### Assignment
Below are several records. Retype exactly those lines running from the one with "Instruction: Expand via" through the one with "Given: Click the NULLABLE", end lines included, and no others.

Data shown: Begin

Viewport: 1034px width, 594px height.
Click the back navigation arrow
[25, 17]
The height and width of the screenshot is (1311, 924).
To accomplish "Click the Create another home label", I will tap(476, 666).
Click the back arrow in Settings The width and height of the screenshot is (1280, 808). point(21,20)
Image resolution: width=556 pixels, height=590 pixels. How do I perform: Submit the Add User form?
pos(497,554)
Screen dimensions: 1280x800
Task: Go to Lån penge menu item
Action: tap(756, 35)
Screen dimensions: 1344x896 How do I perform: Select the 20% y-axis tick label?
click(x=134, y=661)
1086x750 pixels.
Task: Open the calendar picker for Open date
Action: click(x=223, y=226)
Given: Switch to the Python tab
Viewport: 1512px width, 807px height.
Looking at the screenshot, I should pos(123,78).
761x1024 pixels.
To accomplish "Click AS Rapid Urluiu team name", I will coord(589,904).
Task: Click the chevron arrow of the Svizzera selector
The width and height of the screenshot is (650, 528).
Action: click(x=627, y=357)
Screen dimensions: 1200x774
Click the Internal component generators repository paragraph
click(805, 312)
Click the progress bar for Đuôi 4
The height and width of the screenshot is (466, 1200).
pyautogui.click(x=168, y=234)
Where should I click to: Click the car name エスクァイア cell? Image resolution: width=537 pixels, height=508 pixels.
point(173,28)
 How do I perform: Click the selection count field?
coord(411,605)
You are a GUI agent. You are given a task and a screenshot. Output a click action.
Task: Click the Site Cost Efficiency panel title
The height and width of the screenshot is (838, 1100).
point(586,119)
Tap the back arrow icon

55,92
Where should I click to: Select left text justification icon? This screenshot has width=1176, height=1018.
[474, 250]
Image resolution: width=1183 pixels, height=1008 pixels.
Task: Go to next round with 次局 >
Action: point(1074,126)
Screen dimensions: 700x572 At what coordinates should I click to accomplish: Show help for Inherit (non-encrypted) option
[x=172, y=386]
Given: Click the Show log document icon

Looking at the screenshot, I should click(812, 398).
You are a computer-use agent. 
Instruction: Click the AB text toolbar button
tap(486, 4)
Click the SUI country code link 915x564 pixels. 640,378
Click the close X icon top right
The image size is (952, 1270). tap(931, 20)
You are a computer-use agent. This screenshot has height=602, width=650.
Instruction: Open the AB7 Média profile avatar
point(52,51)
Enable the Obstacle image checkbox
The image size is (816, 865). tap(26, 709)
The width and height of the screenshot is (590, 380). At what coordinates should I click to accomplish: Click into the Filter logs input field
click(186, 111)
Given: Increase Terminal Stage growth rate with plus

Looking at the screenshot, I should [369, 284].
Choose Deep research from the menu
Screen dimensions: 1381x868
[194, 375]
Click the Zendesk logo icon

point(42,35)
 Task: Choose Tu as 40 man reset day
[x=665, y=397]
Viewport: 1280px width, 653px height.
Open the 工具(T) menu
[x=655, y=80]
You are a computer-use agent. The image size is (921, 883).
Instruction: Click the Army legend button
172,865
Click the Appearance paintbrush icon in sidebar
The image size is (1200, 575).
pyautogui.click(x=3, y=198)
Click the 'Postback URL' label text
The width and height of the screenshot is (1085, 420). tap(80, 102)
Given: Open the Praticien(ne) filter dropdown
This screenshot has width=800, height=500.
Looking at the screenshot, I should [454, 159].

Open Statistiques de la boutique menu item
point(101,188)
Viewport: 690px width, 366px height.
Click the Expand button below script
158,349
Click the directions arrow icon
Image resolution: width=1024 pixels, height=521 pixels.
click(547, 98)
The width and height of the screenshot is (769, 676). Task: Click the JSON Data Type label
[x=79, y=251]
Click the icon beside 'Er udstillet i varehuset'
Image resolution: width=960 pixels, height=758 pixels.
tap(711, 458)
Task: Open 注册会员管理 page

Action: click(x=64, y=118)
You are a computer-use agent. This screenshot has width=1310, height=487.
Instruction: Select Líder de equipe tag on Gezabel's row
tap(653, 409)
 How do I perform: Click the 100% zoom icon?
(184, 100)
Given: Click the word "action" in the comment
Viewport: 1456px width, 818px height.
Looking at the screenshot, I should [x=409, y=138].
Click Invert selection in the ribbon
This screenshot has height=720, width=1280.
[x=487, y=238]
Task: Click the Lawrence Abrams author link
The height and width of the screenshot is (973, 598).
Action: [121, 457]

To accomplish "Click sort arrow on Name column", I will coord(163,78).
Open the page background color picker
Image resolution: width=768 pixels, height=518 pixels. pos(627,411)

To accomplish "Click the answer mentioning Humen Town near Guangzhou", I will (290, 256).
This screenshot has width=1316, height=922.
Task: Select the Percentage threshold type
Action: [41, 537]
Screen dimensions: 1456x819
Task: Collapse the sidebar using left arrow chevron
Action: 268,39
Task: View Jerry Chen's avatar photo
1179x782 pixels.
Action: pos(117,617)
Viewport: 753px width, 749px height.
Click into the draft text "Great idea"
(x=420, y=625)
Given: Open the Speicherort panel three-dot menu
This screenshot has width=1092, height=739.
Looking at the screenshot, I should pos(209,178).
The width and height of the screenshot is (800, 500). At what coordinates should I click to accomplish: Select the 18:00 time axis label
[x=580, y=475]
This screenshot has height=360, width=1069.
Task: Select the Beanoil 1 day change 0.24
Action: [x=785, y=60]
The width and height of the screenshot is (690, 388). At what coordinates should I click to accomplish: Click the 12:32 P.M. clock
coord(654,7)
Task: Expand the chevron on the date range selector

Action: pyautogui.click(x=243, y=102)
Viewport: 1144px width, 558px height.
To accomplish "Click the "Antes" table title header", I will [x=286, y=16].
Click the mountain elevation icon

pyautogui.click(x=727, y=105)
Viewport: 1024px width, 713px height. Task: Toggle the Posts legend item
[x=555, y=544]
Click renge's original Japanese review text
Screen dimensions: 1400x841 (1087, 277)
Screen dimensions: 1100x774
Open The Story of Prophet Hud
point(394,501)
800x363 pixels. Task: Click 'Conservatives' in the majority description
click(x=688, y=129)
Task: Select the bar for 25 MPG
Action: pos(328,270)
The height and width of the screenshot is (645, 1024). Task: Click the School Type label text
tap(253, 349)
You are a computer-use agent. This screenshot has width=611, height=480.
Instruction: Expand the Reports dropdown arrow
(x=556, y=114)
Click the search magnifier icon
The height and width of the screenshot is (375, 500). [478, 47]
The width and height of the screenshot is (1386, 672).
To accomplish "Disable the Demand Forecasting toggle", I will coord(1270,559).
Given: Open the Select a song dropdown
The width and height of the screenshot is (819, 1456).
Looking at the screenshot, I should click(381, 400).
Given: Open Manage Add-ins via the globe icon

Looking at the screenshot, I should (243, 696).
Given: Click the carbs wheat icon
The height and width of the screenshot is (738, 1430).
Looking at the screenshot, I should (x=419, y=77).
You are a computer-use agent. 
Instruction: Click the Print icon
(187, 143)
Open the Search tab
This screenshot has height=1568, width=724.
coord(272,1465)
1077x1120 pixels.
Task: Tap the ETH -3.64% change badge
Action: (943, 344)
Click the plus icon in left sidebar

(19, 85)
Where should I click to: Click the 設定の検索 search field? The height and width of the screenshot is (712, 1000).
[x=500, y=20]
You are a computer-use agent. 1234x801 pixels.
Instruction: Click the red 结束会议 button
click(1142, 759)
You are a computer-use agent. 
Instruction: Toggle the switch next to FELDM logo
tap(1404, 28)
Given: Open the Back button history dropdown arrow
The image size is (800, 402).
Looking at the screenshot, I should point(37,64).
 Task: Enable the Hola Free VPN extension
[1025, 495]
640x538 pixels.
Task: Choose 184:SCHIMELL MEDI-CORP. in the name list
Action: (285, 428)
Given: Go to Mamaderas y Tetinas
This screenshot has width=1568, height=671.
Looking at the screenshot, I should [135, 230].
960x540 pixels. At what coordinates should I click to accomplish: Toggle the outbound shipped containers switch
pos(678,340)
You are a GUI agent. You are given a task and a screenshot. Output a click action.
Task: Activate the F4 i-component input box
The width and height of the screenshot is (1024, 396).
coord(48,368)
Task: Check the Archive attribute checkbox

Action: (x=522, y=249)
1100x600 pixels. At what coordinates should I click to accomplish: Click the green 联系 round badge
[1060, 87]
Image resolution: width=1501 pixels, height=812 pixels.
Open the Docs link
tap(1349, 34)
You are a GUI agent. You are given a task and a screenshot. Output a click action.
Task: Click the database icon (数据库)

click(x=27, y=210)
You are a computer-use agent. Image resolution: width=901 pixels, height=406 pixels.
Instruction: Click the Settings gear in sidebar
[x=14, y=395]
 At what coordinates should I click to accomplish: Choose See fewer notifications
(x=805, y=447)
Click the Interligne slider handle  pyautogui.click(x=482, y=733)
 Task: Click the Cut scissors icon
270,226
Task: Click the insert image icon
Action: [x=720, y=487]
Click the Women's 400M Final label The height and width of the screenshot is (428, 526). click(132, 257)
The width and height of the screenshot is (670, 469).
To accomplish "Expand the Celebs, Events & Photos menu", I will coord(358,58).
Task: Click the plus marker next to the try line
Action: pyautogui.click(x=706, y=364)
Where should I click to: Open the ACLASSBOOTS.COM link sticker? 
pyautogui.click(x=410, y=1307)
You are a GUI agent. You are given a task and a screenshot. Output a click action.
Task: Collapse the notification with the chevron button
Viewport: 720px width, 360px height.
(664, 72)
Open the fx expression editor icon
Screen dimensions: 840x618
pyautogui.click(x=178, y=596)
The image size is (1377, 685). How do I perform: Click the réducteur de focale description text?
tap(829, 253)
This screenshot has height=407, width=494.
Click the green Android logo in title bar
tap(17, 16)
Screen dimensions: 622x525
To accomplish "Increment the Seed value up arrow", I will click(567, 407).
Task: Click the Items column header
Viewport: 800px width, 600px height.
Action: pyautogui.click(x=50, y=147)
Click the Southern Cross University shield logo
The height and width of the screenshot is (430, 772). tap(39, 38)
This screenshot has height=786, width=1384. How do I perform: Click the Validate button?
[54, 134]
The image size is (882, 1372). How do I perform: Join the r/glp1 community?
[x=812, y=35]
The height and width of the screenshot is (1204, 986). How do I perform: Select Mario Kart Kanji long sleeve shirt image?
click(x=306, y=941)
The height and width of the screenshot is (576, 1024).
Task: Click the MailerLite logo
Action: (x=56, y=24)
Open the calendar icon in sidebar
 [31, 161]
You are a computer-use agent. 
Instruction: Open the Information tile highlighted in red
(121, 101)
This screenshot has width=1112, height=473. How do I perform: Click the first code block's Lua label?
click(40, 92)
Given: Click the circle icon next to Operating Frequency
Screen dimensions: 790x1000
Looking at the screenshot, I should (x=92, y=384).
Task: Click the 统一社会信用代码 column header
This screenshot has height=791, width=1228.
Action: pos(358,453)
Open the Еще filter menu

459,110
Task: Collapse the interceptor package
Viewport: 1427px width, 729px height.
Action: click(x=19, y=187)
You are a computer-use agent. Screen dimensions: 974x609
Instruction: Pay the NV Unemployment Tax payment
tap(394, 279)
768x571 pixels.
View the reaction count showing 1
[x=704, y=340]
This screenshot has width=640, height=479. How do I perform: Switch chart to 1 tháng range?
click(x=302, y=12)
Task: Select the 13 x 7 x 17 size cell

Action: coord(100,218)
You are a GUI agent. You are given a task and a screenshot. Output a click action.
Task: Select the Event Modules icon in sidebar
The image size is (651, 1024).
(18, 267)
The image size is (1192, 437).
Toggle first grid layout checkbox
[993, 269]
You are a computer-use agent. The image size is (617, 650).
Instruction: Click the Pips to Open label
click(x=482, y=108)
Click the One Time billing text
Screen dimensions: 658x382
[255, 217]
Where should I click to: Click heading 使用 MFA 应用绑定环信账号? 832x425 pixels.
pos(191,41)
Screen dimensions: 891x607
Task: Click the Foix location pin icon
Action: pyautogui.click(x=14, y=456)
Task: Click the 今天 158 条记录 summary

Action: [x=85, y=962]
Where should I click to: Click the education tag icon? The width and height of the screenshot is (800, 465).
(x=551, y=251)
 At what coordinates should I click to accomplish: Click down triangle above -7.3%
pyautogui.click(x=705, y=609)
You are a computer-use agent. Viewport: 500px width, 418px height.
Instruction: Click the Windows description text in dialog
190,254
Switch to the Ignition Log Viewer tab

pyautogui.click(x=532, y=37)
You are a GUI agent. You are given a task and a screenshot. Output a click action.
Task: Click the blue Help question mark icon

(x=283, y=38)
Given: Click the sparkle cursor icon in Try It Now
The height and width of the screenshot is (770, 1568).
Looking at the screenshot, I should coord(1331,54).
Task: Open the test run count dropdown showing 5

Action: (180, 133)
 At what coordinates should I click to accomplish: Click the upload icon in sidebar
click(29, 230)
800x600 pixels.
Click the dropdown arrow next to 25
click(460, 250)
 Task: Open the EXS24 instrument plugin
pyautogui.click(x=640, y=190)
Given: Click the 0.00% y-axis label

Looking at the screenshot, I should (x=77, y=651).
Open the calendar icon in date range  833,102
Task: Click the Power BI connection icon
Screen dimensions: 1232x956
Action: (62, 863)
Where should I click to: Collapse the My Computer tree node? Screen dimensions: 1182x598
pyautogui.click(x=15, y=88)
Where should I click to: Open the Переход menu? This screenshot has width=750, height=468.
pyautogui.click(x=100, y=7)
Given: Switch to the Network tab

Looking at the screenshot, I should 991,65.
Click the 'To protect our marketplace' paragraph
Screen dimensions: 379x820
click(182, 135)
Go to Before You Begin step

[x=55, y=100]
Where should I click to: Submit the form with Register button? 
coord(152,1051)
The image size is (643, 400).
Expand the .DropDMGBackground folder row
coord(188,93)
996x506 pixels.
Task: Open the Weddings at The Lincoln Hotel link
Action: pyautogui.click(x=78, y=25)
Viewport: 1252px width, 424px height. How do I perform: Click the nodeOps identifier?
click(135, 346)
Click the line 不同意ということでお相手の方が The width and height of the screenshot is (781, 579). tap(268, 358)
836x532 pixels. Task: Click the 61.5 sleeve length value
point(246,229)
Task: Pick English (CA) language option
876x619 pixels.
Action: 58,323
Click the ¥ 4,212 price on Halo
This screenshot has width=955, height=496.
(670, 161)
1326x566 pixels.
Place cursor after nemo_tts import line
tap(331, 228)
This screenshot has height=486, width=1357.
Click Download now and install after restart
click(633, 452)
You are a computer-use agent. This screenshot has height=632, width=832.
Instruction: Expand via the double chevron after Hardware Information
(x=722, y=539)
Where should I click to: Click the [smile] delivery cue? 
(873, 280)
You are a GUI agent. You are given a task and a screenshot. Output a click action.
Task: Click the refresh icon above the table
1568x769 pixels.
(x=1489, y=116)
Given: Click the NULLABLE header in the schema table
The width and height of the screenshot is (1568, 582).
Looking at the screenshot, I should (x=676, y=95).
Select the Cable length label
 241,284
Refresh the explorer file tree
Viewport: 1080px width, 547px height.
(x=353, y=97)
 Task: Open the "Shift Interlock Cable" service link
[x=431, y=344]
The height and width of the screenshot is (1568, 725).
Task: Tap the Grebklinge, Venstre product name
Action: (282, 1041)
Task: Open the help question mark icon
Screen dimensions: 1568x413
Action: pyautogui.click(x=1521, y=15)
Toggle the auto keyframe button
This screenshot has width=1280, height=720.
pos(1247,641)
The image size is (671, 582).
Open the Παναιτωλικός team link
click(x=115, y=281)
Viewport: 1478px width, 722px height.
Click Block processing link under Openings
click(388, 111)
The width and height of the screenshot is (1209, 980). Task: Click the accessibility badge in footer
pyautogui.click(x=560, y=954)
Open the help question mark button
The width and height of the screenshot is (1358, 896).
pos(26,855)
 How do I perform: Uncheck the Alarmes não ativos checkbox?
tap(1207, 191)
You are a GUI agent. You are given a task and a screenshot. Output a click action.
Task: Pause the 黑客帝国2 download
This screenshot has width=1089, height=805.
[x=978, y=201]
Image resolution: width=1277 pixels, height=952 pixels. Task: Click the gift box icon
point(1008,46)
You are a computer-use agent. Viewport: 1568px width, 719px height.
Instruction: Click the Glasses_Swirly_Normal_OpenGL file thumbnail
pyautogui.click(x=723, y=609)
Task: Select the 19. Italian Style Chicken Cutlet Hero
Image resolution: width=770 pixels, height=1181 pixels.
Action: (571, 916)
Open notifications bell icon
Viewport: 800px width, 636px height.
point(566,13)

Data shown: End

### Expected answer
Instruction: Expand via the double chevron after Hardware Information
(x=722, y=539)
Where should I click to: Click the [smile] delivery cue? 
(873, 280)
You are a GUI agent. You are given a task and a screenshot. Output a click action.
Task: Click the refresh icon above the table
1568x769 pixels.
(x=1489, y=116)
Given: Click the NULLABLE header in the schema table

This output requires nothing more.